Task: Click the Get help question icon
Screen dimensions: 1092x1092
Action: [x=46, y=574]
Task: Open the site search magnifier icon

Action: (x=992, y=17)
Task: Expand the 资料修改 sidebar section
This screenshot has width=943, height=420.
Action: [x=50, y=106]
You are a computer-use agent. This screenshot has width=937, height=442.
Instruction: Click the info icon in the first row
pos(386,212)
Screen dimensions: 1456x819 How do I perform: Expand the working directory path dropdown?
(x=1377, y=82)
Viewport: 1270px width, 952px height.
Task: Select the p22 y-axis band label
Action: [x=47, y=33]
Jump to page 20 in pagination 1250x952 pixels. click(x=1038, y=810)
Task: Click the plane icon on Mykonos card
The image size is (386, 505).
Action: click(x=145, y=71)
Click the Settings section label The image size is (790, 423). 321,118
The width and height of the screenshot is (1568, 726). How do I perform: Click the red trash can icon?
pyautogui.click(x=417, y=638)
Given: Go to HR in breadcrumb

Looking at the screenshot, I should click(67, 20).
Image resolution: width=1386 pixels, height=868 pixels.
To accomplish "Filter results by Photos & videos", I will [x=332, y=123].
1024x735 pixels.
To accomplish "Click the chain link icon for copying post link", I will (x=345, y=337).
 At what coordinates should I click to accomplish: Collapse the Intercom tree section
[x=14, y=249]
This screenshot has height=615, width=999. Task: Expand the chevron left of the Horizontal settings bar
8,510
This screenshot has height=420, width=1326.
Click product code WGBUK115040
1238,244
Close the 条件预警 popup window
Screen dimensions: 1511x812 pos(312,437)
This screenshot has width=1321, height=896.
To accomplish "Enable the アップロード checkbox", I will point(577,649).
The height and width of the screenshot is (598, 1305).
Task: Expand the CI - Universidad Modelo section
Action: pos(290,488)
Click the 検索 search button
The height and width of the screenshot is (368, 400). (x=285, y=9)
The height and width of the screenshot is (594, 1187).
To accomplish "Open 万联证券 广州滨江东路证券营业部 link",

|---|

▸ To do
There is a line with "Task: Expand the 资料修改 sidebar section" and a line with "Jump to page" above. Copy exactly those two lines and all lines between them, with nothing else.

▸ Response below
Task: Expand the 资料修改 sidebar section
This screenshot has width=943, height=420.
Action: [x=50, y=106]
You are a computer-use agent. This screenshot has width=937, height=442.
Instruction: Click the info icon in the first row
pos(386,212)
Screen dimensions: 1456x819 How do I perform: Expand the working directory path dropdown?
(x=1377, y=82)
Viewport: 1270px width, 952px height.
Task: Select the p22 y-axis band label
Action: [x=47, y=33]
Jump to page 20 in pagination 1250x952 pixels. click(x=1038, y=810)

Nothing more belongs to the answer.